About 28 years ago, I did exactly what you're doing, using shared memory (first using SysV shared memory on a single machine, then using hardware shared memory on a VME backplane with multiple CPU cards, and finally using SCI, a coherent memory bus) in C++. The problem with using shared memory (and environment variable setting is a form of shared memory) is the protocol and notification: How does the receiver know that the sender has deposited a message in the memory buffer? How does the sender know that the receiver is ready to handle a message, or that the receiver has processed the previous message? How do you coordinate where in memory to write new messages? All these things can be solved, but the solutions tend to be hacky, doing it "correctly" is surprisingly difficult, and the hacky solutions tend to work for a little bit and then fail (usually in a nasty fashion, for example livelock, not with easily debuggable symptoms). This is why these days I prefer using explicit network protocol, most easily done as RPC: Sender sends a message to the receiver over a socket-like streaming protocol. The message is encoded or packed using a data description language, to make sure the content is inambiguous and platform independent. The messages are explicit orders, and the replies are explicit acknowledgements. Here are a few of the RPCs and replies that I use in my homebrew system:
Turn pump 2 on. Yes, I have turned pump 2 on, and the previous state of it was off.
Turn pump 2 off. No, I can not turn pump 2 off, because of the following error: serial port hardware flow control is down.
Please record the pressure measurement at water softener is 59 psi at 11:08 Thursday. Yes, I have recorded it, the previous measurement was 61 psi 90 seconds earlier.
Please record the pressure measurement at sater woftener is 59 psi at 11:09 Thursday. No, I have never heard of a sensor with that name.
Alarm at 11:18 on Thursday the water level in the tank is too low, only 8900 gallons. Yes, I have received the alarm from 11:18 and filed it and will take appropriate action.
Please tell me the state of all pumps. Yes, pump 1 is off, was last on at 8:30 on Thursday, and pump 2 is on, has been on since 11:08 Thursday, has a hardware error with serial port hardware flow control.
Please tell me the meaning of life. No I don't know that variable.

I think the advantage of using this "conversational" style of interprocess communication is that it is much easier for the human who reads the code or debugs a problem to reason about what's going on. And obviously the actual implementation (in proto files that get fed into the GRPC mechanism) is considerably more technical than the English sentences I wrote above.

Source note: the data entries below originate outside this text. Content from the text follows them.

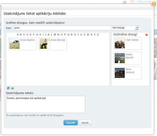
Task: Remove Līga Liepiņa from marked friends
Action: point(128,43)
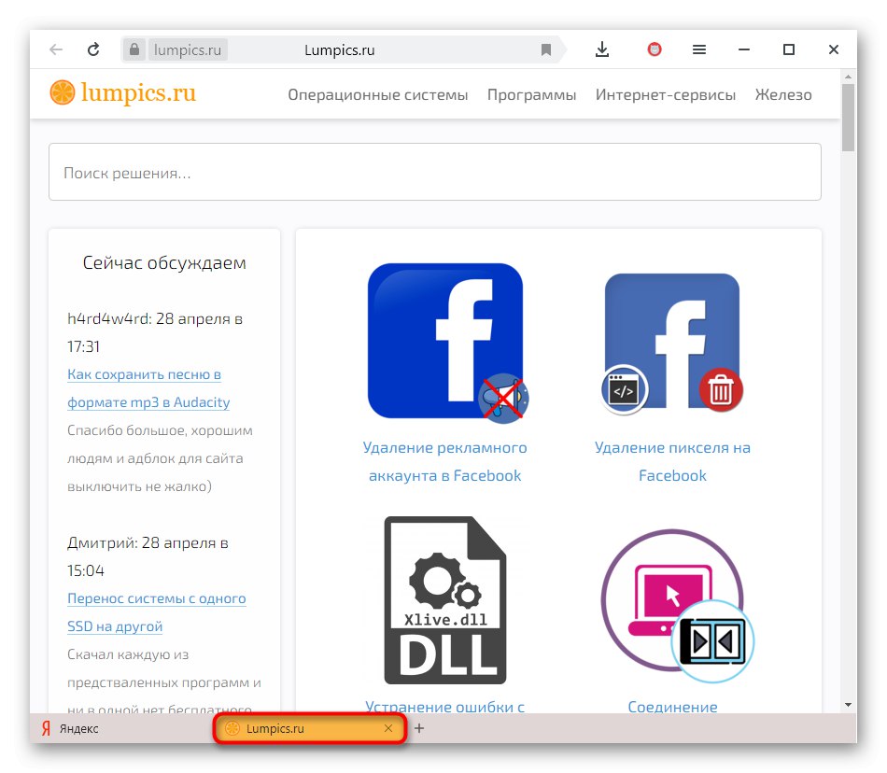Close the Lumpics.ru tab
The image size is (887, 773).
(388, 728)
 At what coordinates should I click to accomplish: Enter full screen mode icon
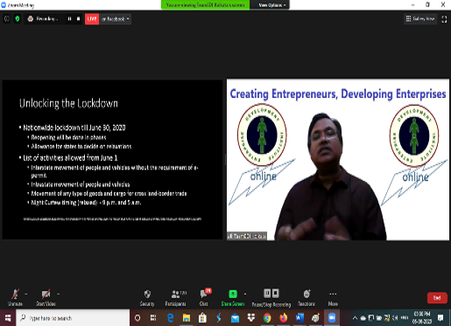(444, 19)
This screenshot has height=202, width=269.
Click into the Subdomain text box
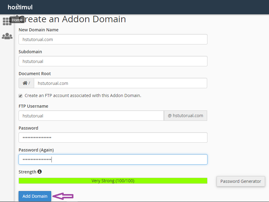tap(113, 61)
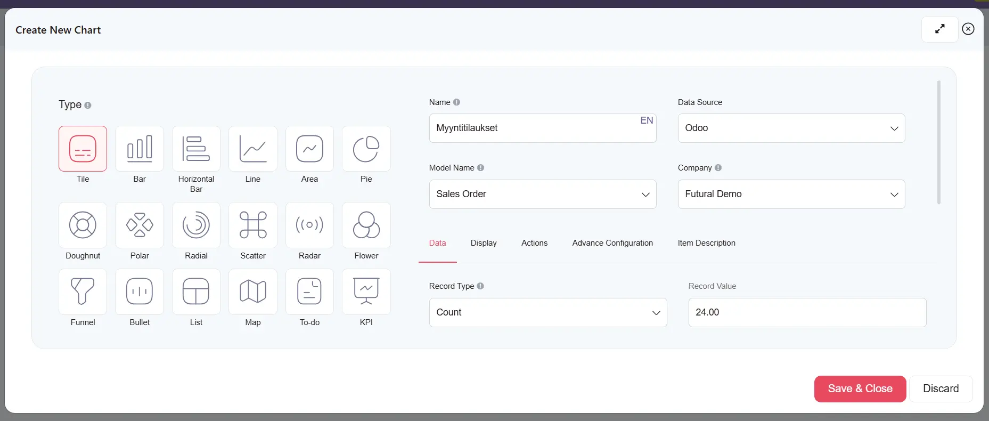Pick the Pie chart type
Screen dimensions: 989x421
(x=366, y=149)
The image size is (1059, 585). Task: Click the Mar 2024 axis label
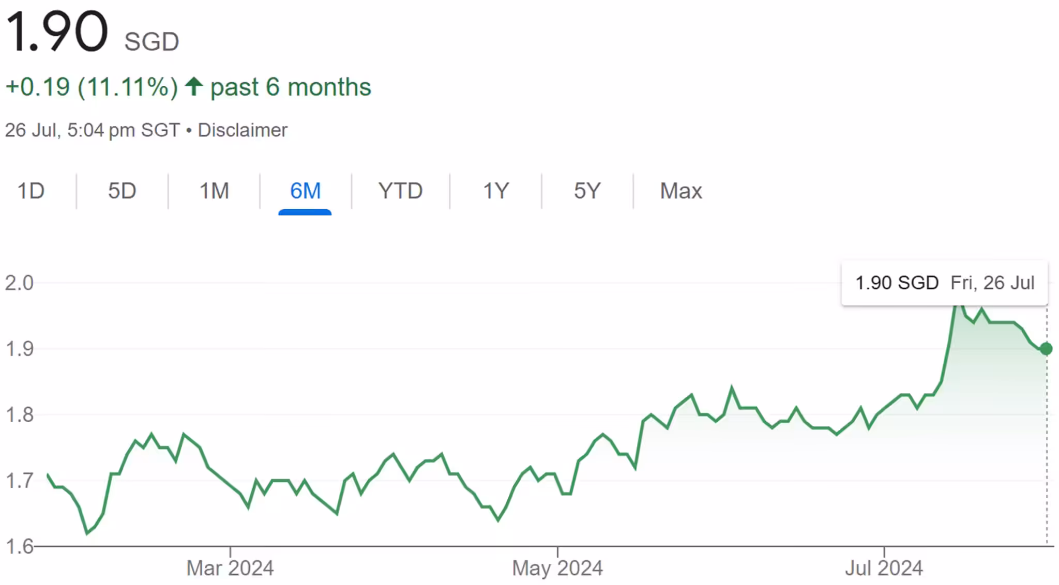[230, 568]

Samuel Venable · Oct 29, 2020

Thanks guys for the extensive information. I find this really interesting.

I'm not sure how accurate this is, but according to this stack overflow answer, Windows Sockets are based on code from the original BSD: https://stackoverflow.com/a/28031039

So even Windows, being based on DOS and not a Unix-like has some Unix-like code deep within. Really weird as I didn't think that would even work as far as compatibility between the operating systems is concerned. It's all connected to some small degree, apparently.

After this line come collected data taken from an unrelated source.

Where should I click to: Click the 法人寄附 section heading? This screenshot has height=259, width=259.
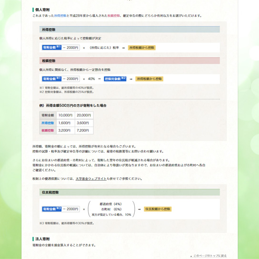42,239
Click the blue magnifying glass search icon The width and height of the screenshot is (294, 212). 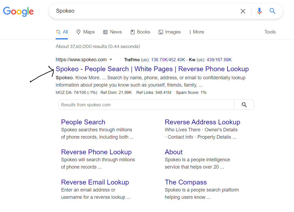272,11
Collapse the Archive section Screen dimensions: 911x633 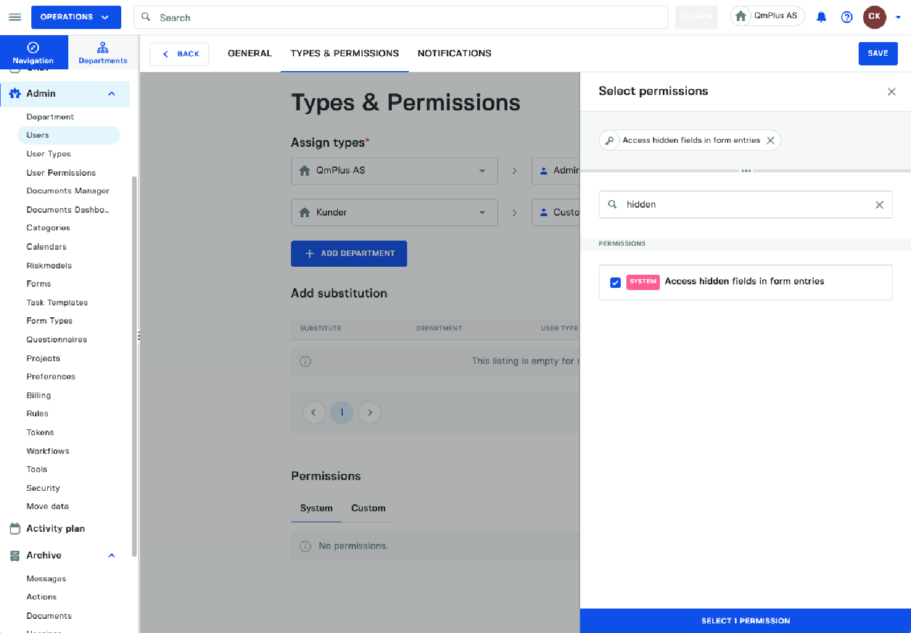click(112, 556)
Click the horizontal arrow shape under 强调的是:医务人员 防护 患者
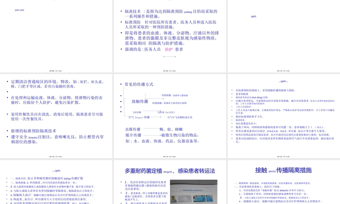 coord(170,56)
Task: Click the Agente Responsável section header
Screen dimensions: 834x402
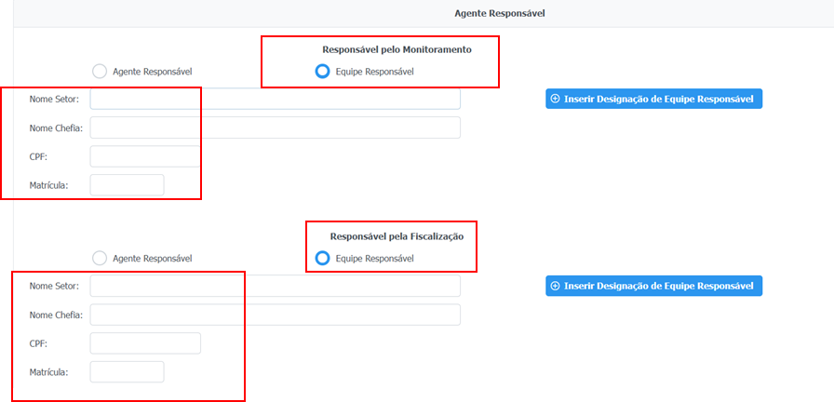Action: [x=499, y=14]
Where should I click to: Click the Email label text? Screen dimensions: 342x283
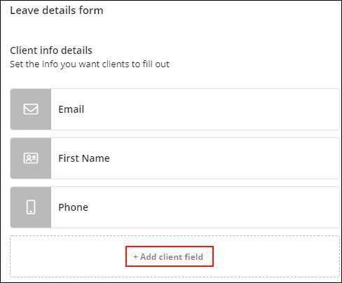71,109
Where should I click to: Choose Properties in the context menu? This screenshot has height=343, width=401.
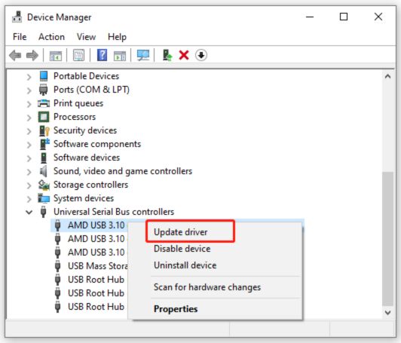click(176, 309)
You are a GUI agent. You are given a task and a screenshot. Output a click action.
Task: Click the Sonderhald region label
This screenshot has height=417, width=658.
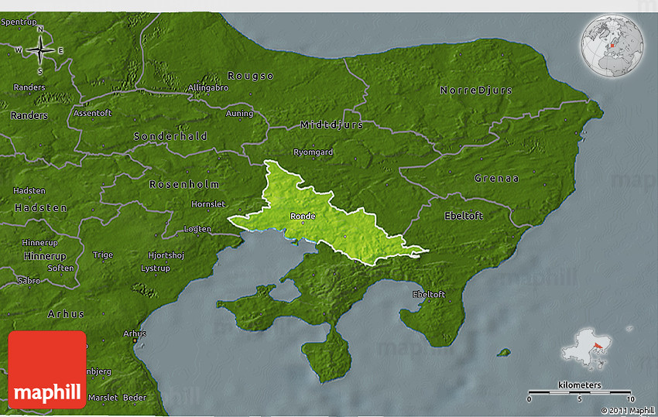(x=170, y=136)
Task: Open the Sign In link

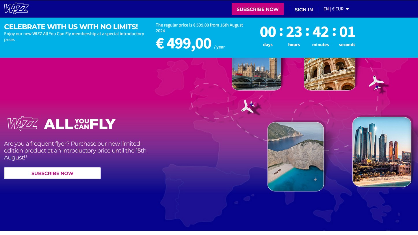Action: pyautogui.click(x=304, y=10)
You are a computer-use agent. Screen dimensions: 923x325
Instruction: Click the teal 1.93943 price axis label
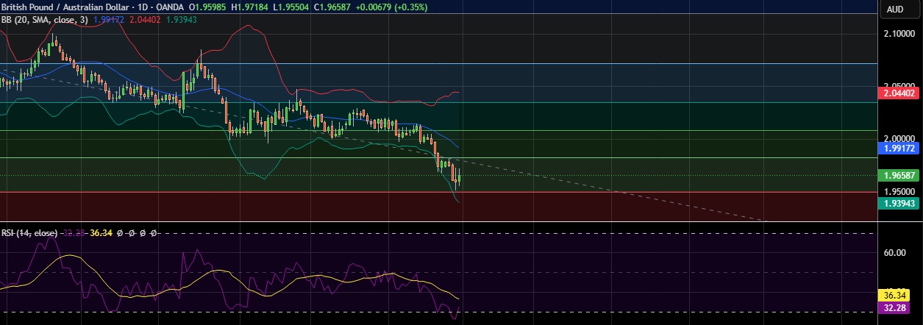tap(899, 202)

I've posted it before, but I'll post it again, here is the library I am talking about in this thread:

time-killer-games/libprocinfo

cross-platform library and c++ api for process-related functionality - time-killer-games/libprocinfo

github.com

It will need serious revisions and have dependency on xlib removed, but I did contact the FreeBSD developer mailing list about the possibility of getting this into a future release of FreeBSD, and I did point out all the flaws that I would need to work out before doing that. They never responded, I guess it got buried under things they prioritized as more important.

One of the things being the use of only double and char * for the exported functions, that is a limitation of the game engine I ported it to but it doesnt have to stay that way.